Even so, the supply of new high-grade bonds has shrunk, with September issuance volumes so far on track to make it the lowest for the month in a decade, according to data provider Informa Global Markets.

That has hit the supply of good quality assets just when investors need more safe places to hide. It would also eat into fees for Wall Street banks.

Natalie Trevithick, head of investment grade credit at Payden & Rygel, a fund manager, said investors were looking for higher quality issuers even as “a number of issuers have been standing down from the markets.” “What we have seen is a shift to shorter-dated financing,” Trevithick said.

Earlier this year, Oracle Corp, for example, was widely expected by bankers, analysts and strategists to issue $20 billion worth of bonds to fund its acquisition of healthcare IT firm Cerner Corp.

The $28.2 billion deal closed in June. Typically companies take a bridge loan to fund mergers but then pay it down with a long-dated bond issue before closing.

Oracle instead drew down $15.7 billion from a one-year bridge loan and took out term loans worth $4.4 billion with three year and five year maturities that could be prepaid early to refinance the bridge loan.

The tech giant also doubled the size of its commercial paper program to $6 billion and said that it could expand the size of the term loan to $6 billion.

More recently, Adobe Inc said it will fund its $20 billion acquisition of cloud-based designer platform Figma with stock and cash on hand, throwing in a term loan if necessary.
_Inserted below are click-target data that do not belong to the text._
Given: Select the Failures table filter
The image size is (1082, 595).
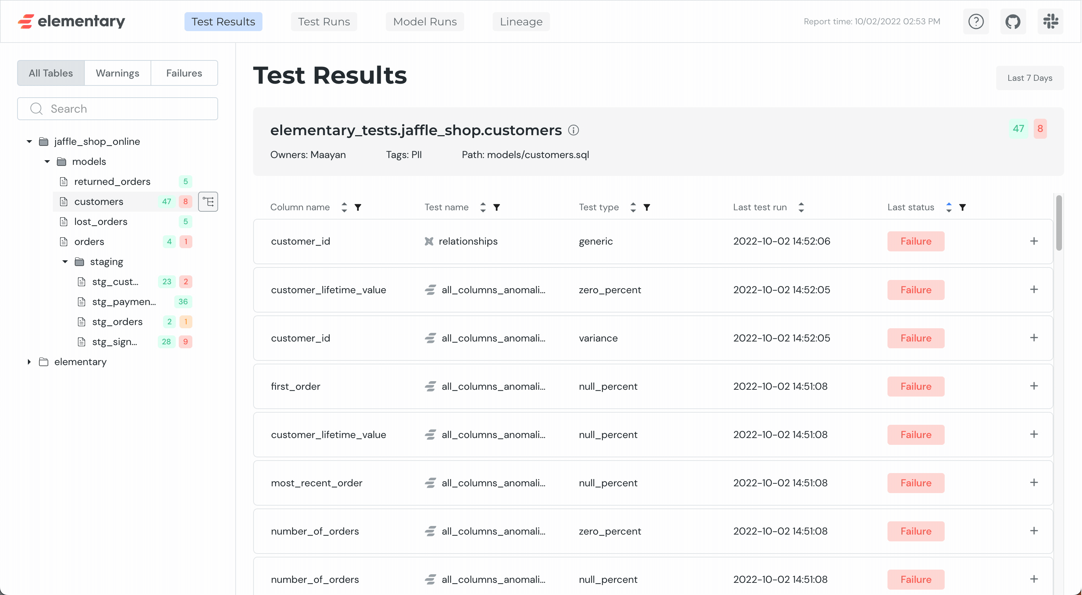Looking at the screenshot, I should point(184,73).
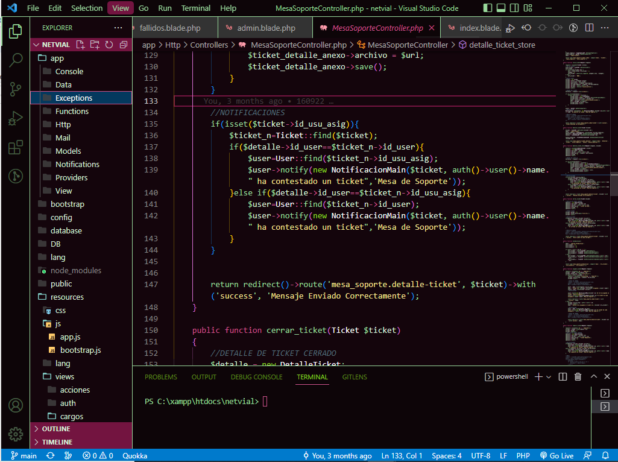The height and width of the screenshot is (462, 618).
Task: Click New File icon in Explorer header
Action: click(81, 45)
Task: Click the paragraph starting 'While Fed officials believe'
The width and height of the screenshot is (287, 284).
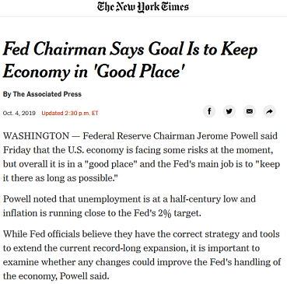Action: pos(142,255)
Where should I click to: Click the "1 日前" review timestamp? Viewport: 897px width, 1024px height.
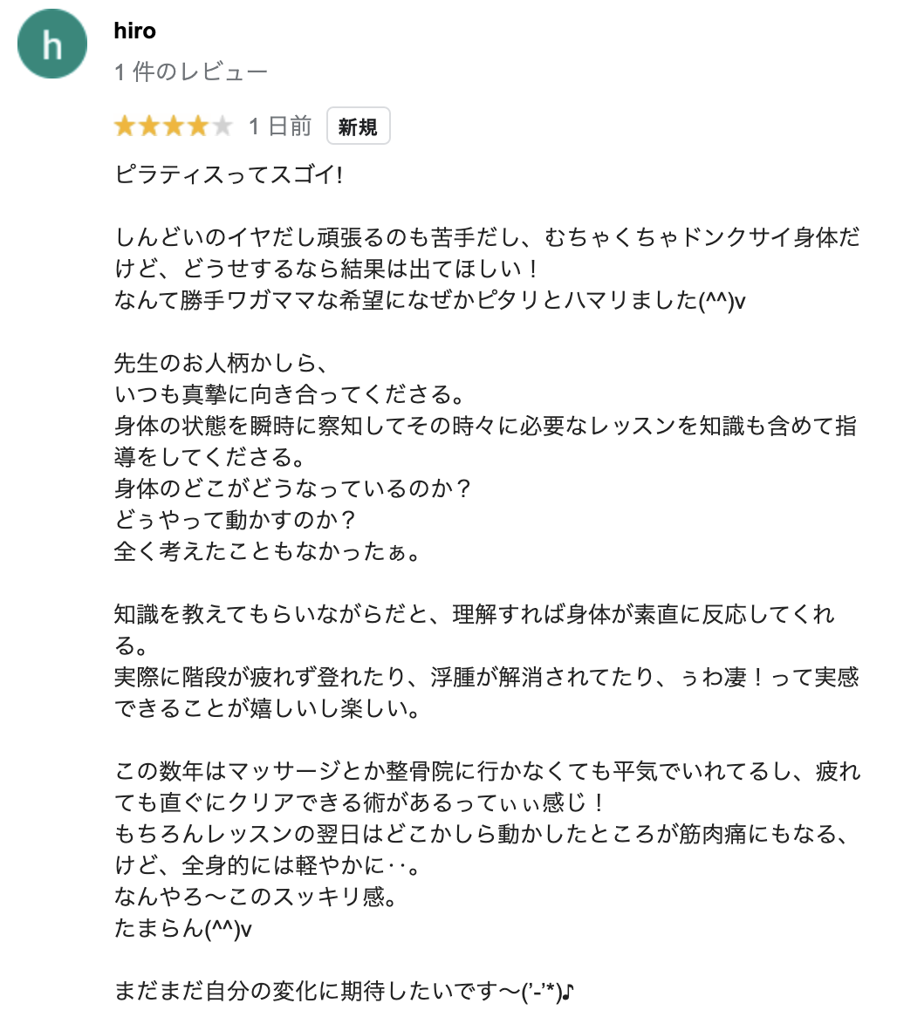click(x=279, y=127)
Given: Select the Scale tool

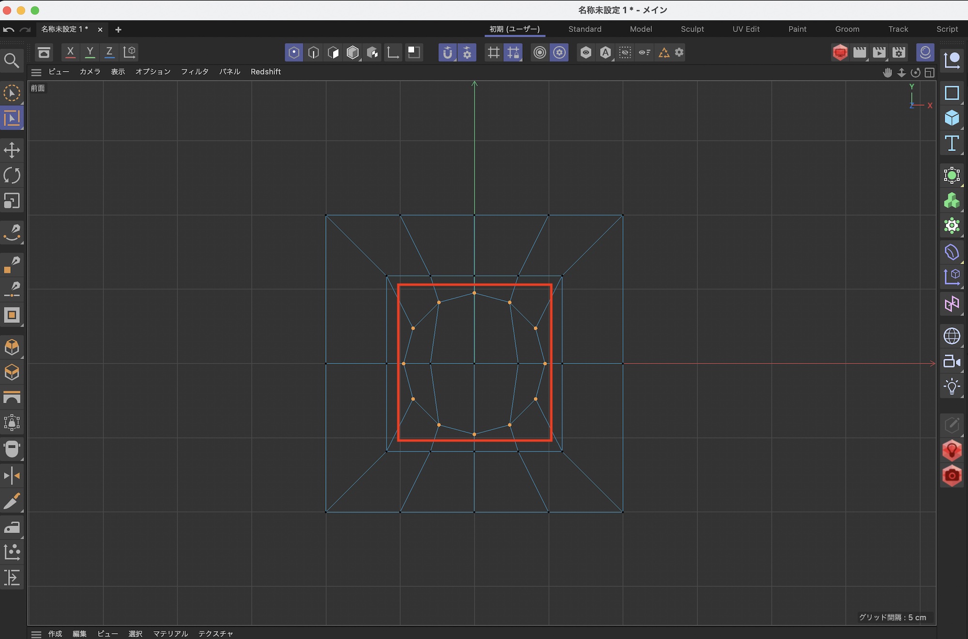Looking at the screenshot, I should click(x=12, y=200).
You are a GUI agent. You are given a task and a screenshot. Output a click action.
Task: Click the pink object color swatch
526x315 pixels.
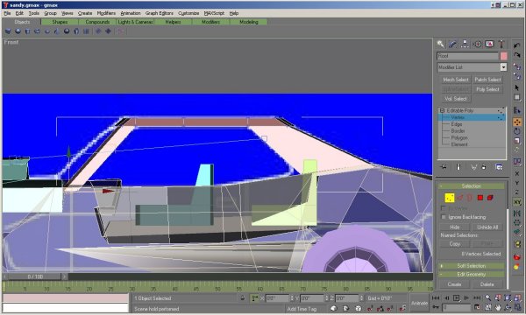(x=503, y=56)
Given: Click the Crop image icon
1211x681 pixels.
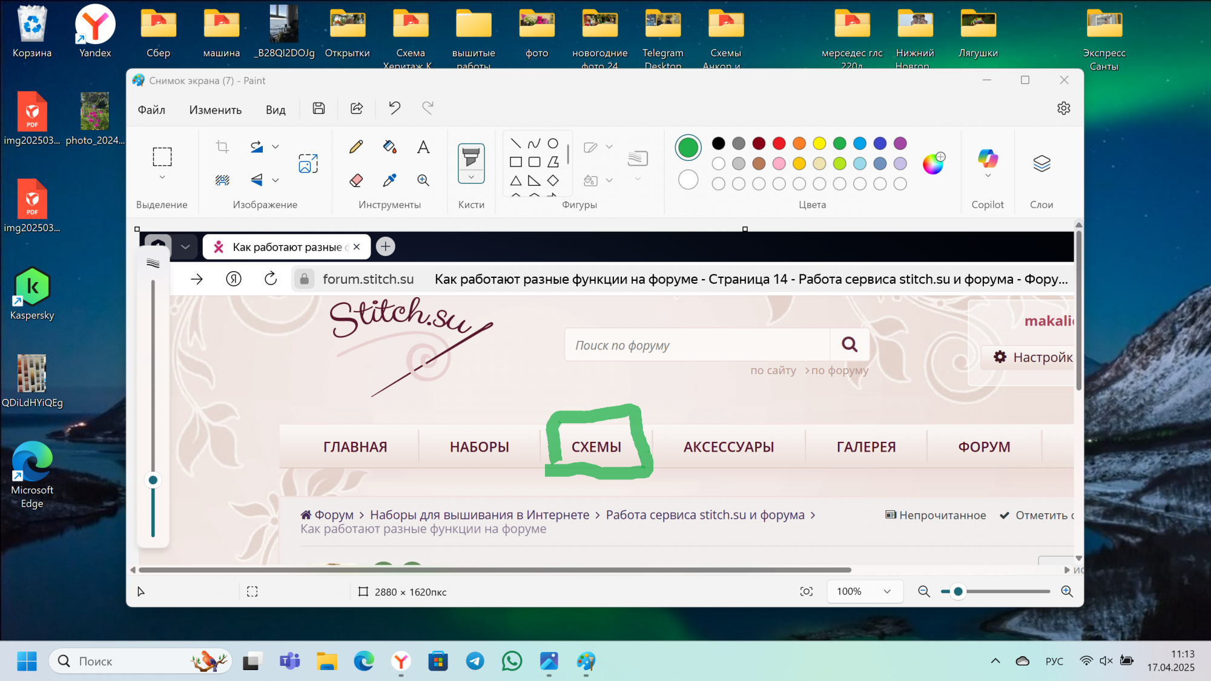Looking at the screenshot, I should pos(222,146).
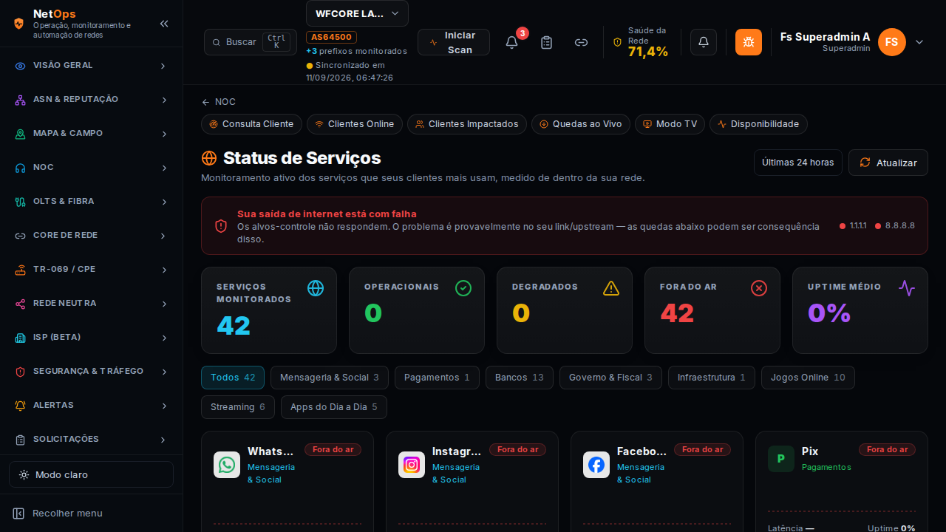Screen dimensions: 946x532
Task: Go back via the NOC breadcrumb link
Action: coord(219,102)
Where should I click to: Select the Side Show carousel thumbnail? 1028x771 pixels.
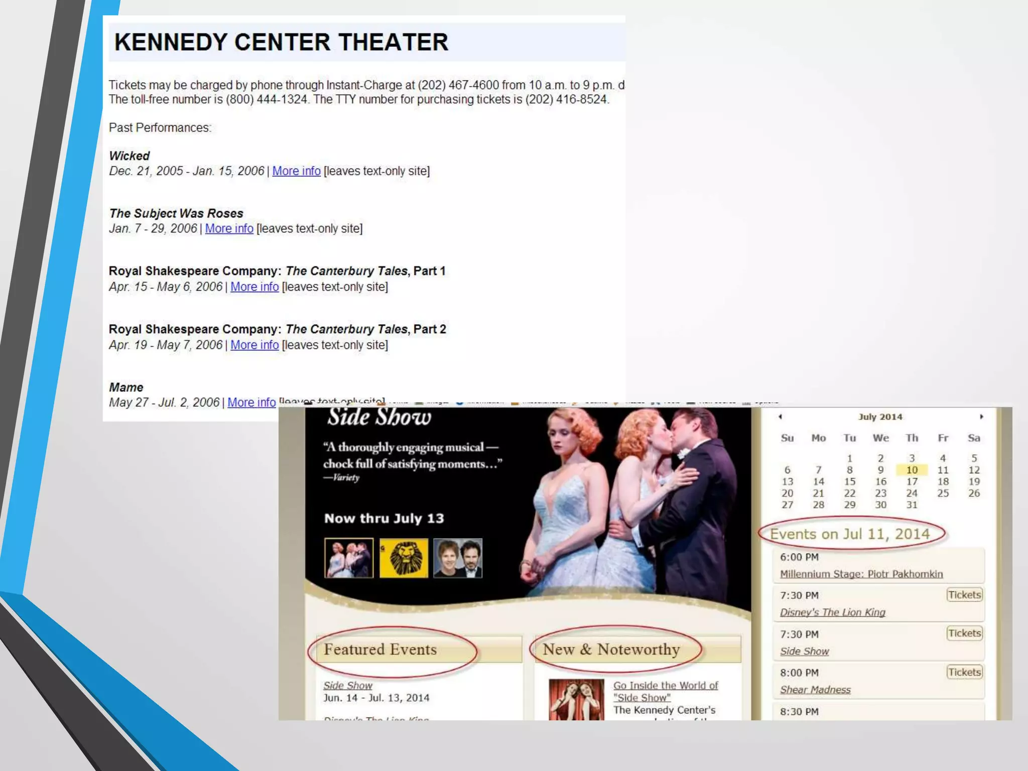click(349, 558)
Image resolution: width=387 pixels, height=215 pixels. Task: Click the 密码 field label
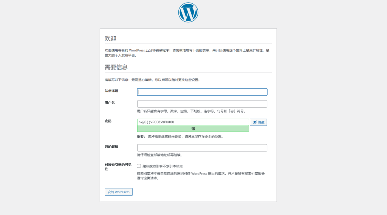[x=108, y=121]
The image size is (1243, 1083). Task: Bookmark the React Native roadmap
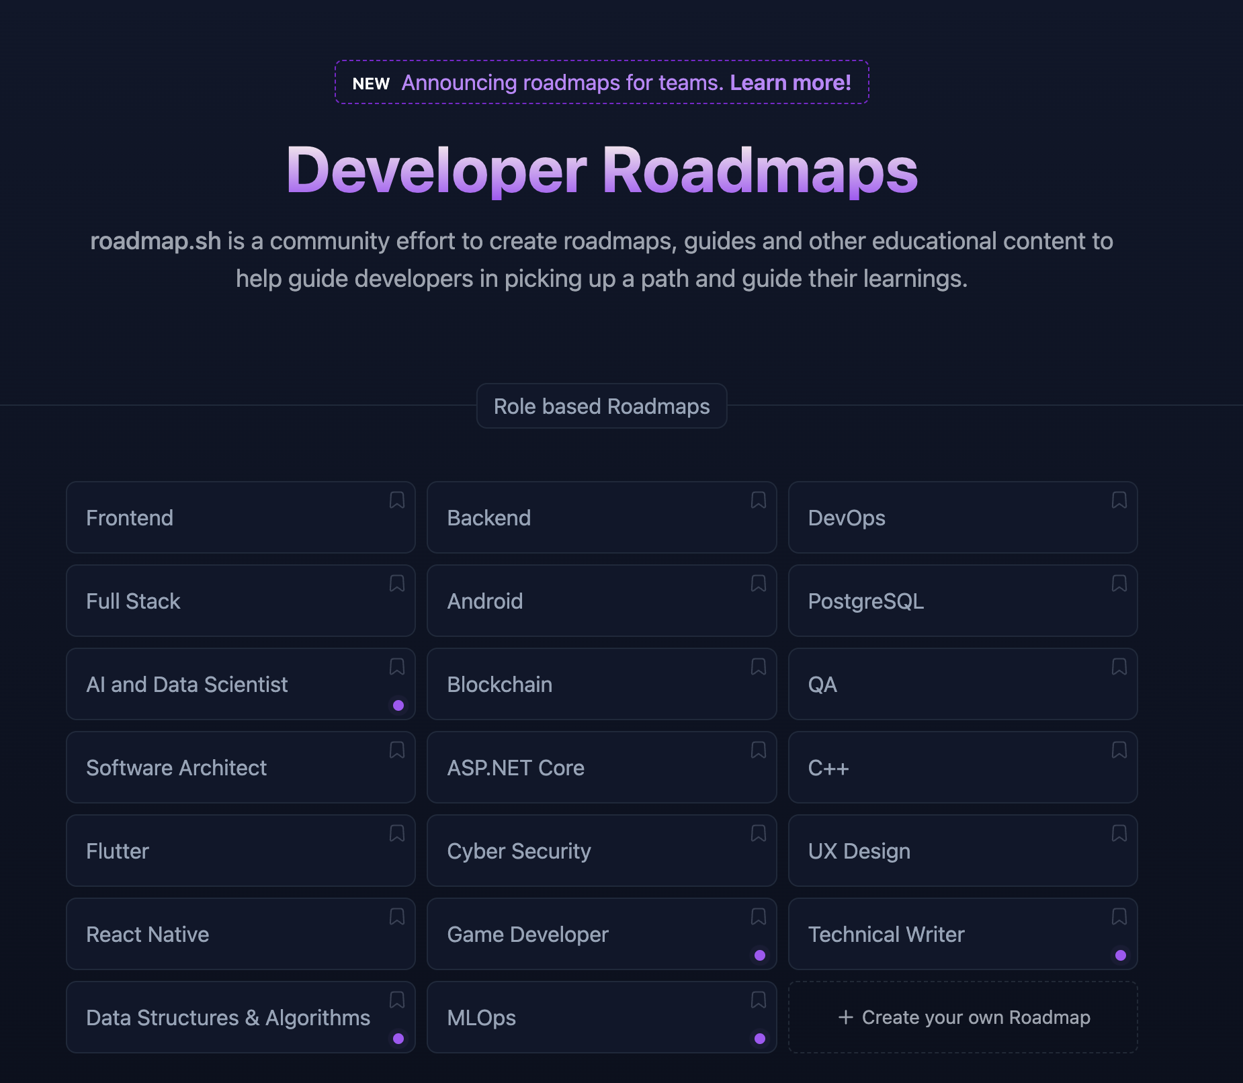[397, 916]
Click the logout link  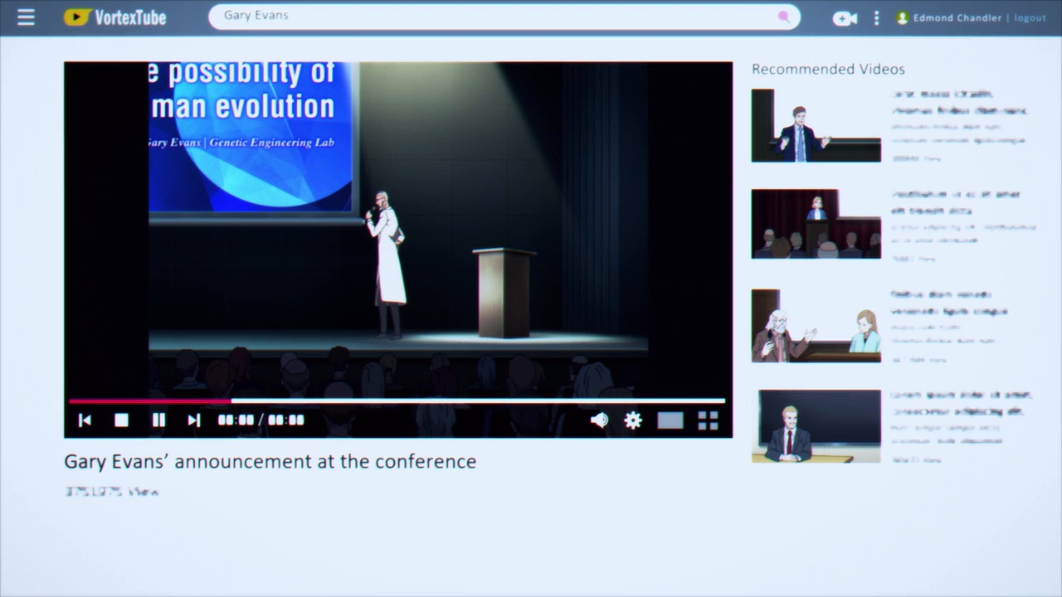click(1030, 18)
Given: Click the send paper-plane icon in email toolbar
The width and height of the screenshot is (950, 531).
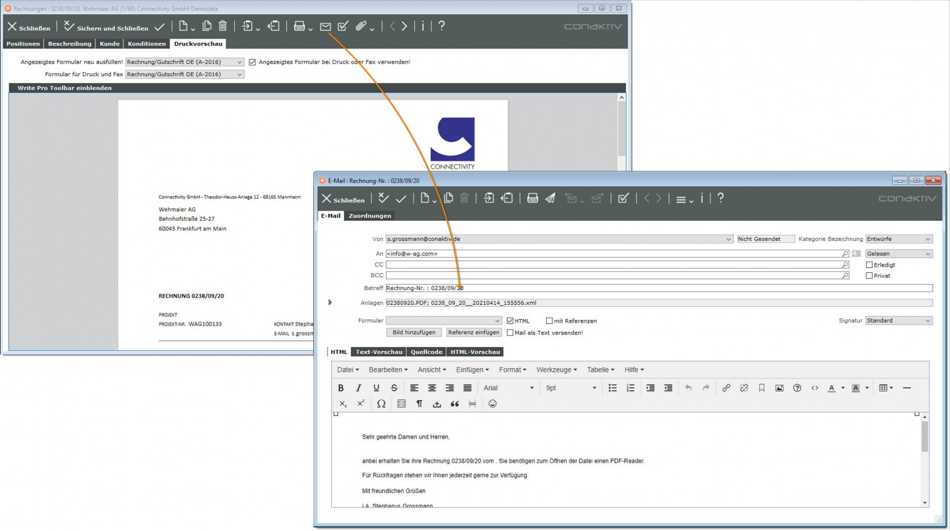Looking at the screenshot, I should click(551, 198).
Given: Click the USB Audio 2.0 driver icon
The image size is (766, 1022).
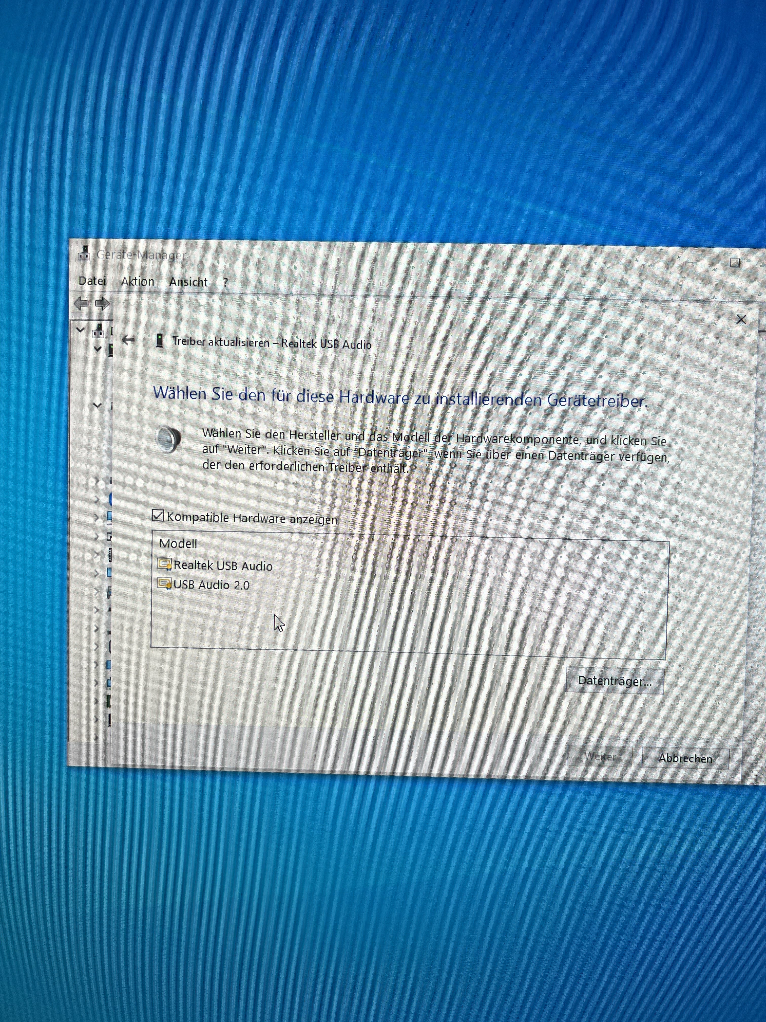Looking at the screenshot, I should tap(164, 584).
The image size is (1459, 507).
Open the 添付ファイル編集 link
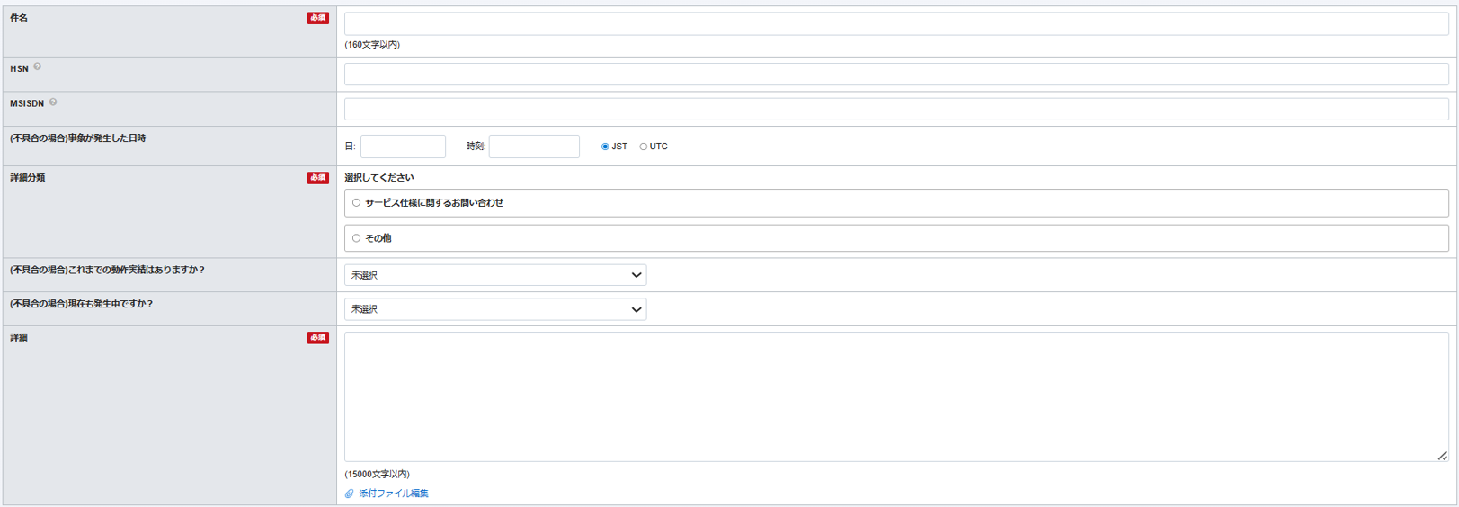(394, 494)
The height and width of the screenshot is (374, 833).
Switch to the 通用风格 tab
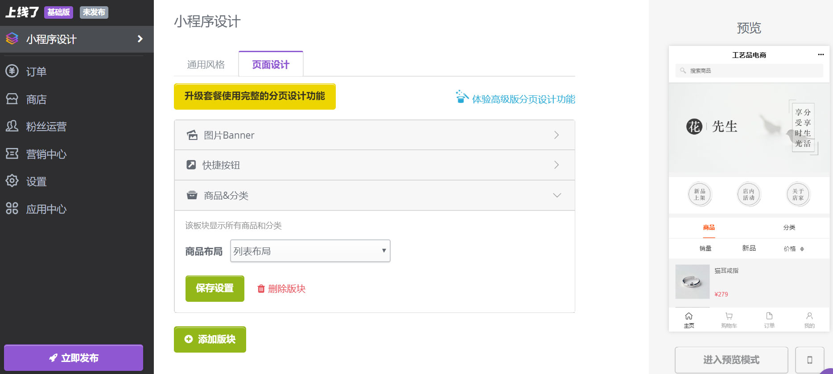[206, 65]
Reuters could not determine Oracle’s and Adobe’s rationale behind their funding decisions, but bankers said their actions were evidence of the broader trend.

An Adobe spokesperson said the company was able to finance the deal given its cash flow. “If a term loan is necessary due to timing of the deal closing, we expect to pay it back quickly,” the company said.

Oracle did not respond to requests for comment.

SHORT-TERM DEBT

Bond syndicate desks had estimated, based on their visibility of the issuance pipeline, that September would see as much as $150 billion of new bond supply, but as of Wednesday only $73.65 billion has made it to the primary markets, according to Informa data.

Of those, nearly 43% of all new high-grade bonds priced in September carried maturities up to five years compared to around 32% in August and 28% in September last year, the data showed. This has happened even as two-year and five-year Treasury yields jumped during the month, raising the cost of short-term debt.

To be sure, not all companies can afford to wait for better funding conditions. In the market for junk bonds, for example, some companies are paying higher rates to raise funds. Stronger companies, however, have more choice and are coming off a period of bingeing on debt.

“So they have the option in the current environment of higher absolute coupons, compared to that of the last decade, to wait or look at other near-term funding options,” said Brian Cogliandro, international head of syndicate at MUFG.